** Start Extract to read **
Morrison v. National Australia Bank-- the 2010 U.S.
Supreme Court ruling that nominally barred U.S. securities
claims against foreign countries but has since been invoked in all sorts of cases against foreign defendants -- may have
finally met its match. On Tuesday six judges on the U.S. Court
of Appeals for the 9th Circuit concluded that Morrison does not preclude Alien Tort Statute claims against Rio Tinto, rejecting
arguments by Rio Tinto's lawyers at O'Melveny & Myers. This
probably isn't the end of the story for Morrison and the Alien
Tort Statute, though. Three other 9th Circuit judges, in a
dissent written by Judge Andrew Kleinfeld, held that under
Morrison's reasoning, the Alien Tort Statute should only apply
to atrocities committed on U.S. turf.
The 9th Circuit's split ruling -- covering, in addition to
the Morrison issue, the hot-button question of corporate
liability under the Alien Tort Statute -- concludes that about
10,000 Papua New Guinea residents can proceed with claims that
Rio Tinto and the Papua New Guinea government used deadly force
to stamp out a protest at the company's copper and gold mines.
The appellate win is a testament to the perseverance of
plaintiffs' lawyer Steve Berman of Hagens Berman, who filed
this case back in 2001 and who has been mired in two 9th
Circuit panel hearings and en banc reviews for most of the time
since.
Morrison was a relatively late addition to Rio Tinto's
defense, since the Supreme Court's ruling came down only four
months before oral arguments before the en banc panel last
October. According to Berman, only Judge Kleinfeld even asked
about Morrison at those arguments. (Sri Srinivasan argued for
Rio Tinto before leaving O'Melveny to join the U.S. Solicitor
General's office.)
** End Extract to read **
** Start Dataset records **
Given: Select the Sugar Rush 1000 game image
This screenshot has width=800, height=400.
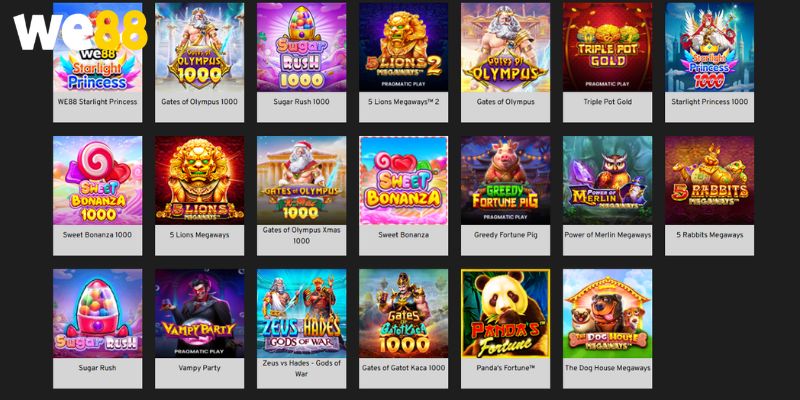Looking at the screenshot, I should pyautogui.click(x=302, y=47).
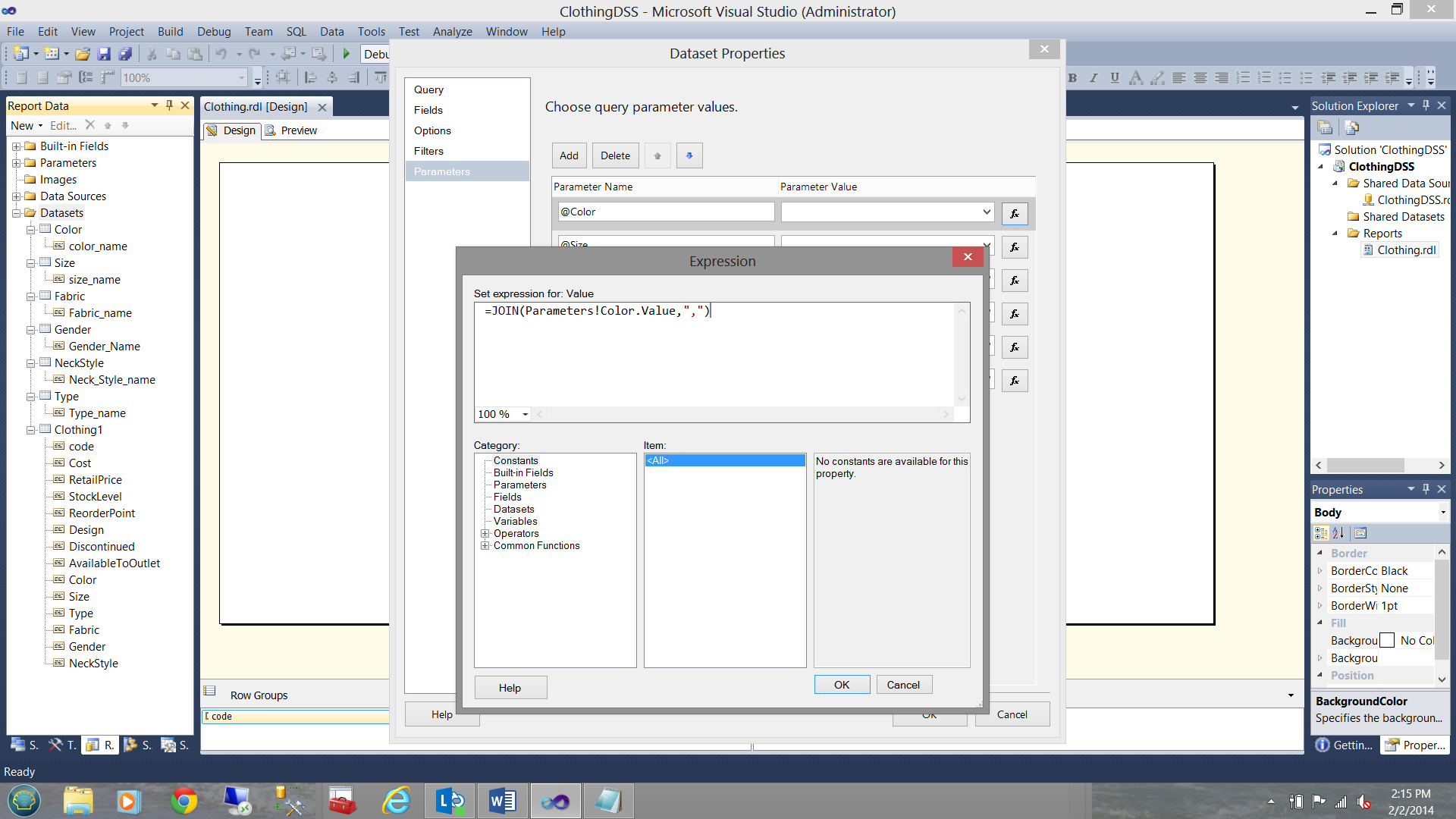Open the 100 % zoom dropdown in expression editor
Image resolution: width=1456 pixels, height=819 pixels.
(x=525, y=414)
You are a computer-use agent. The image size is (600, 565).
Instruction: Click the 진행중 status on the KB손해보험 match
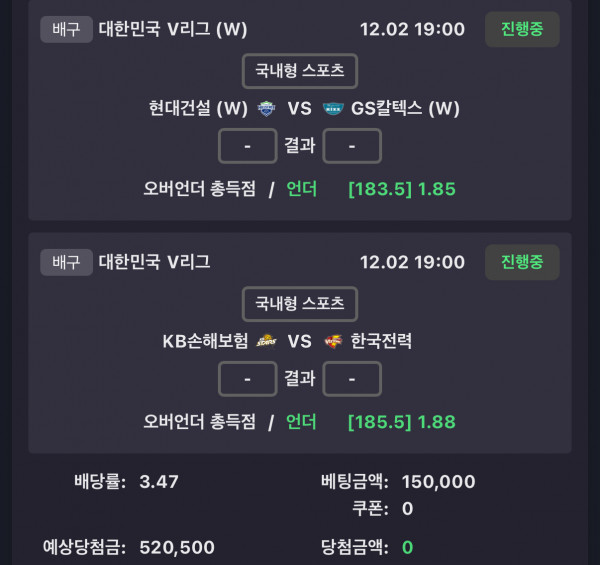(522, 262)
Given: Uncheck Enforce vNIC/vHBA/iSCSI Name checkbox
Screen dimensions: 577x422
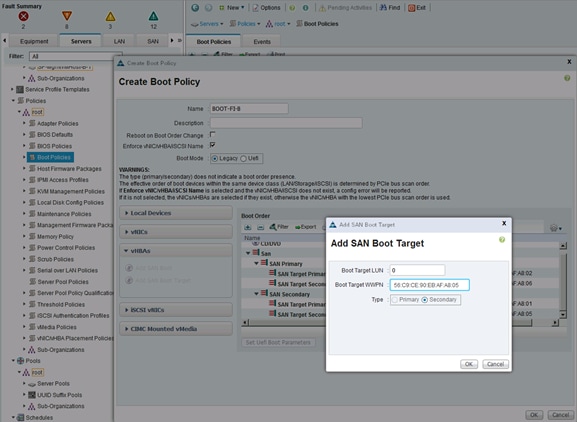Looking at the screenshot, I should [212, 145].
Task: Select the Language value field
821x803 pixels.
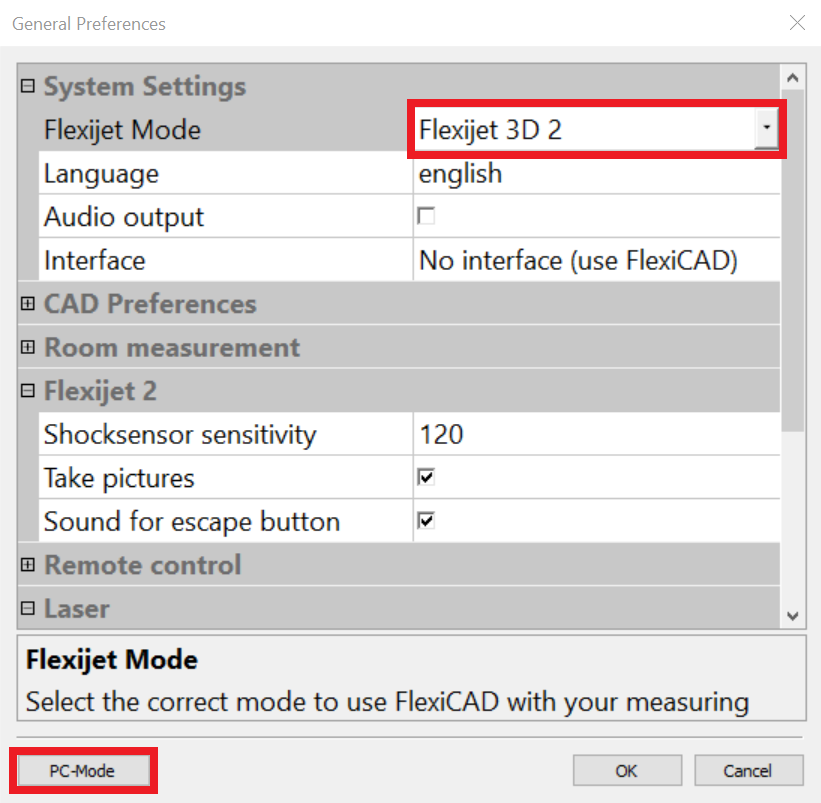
** End Dataset records **
#### Exercise tasks
(1) According to the article on the Rio Tinto ruling, which judge wrote the dissent?
(2) The article on the Rio Tinto ruling calls Morrison a relatively late addition to Rio Tinto's defense. Using the article's own reason, explain why.
(3) Extend the article on the Rio Tinto ruling from the point where it stops.

#### Per-task outputs
(1) Judge Andrew Kleinfeld wrote the dissent.

(2) The Supreme Court decided Morrison only four months before the oral arguments before the en banc panel last October, so Rio Tinto could raise it only late in the case.

(3)
Kleinfeld's dissent argues that the Alien Tort Statute was
enacted way back in 1789 to give non-U.S. citizens a right to
sue in federal court. "It does not say that such torts give
rise to federal jurisdiction despite the absence of any
American nexus -- that is, when the torts are committed in
other countries by and against aliens," he wrote. And under
Morrison, the judge said, courts should not infer an authority
that Congress and judicial precedent does not grant. "The
authority of American courts does not generally extend to all
heinous wrongs committed by anyone, against anyone, anywhere in
the world," Kleinfeld wrote. "Ambiguous statutory language is
not enough to get around Morrison's 'bright line rule.'"
But the majority disagreed with Kleinfeld and the two
judges who joined his dissent. Morrison is the first issue
addressed in the 9th Circuit's fractured, 116-page ruling, and
the six judges who sided with opinion author Mary Schroeder
held that the history of the Alien Tort Statute shows it was
always intended to apply to conduct outside of the United
States. Morrison, wrote Schroeder, "did not require that
Congress use the precise word 'extraterritorial' in a statute
to establish such applicability. It required only that there be
a 'clear indication,' stating that such an indication may come
from either the text or the context of the statute. There is
more than one 'clear indication' of extraterritorial
applicability in both the ATS's text and its context."
Plaintiffs' lawyer Berman told me the appeals court only
had to look back to the U.S. Supreme Court's landmark 2004 ATS
ruling, Sosa v. Alvarez Machain, to support the law's
application to foreign conduct. "The Supreme Court in Sosa held
that a line of cases in which the statute applied to foreign
acts was good jurisprudence," Berman said.
Of course, the 9th Circuit's Rio Tinto ruling may be
rendered moot by the Supreme Court, which agreed last week to consider the question of whether corporations can be held liable under both the ATS and the Torture Victims Prevention
Act. In Rio Tinto, the 9th Circuit joined the D.C., 11th, and
7th Circuits in holding that corporations can be liable to
alien tort victims. That would seem to make the 2nd Circuit,
which held otherwise in the case the Supreme Court agreed to hear, more of an outlier than ever.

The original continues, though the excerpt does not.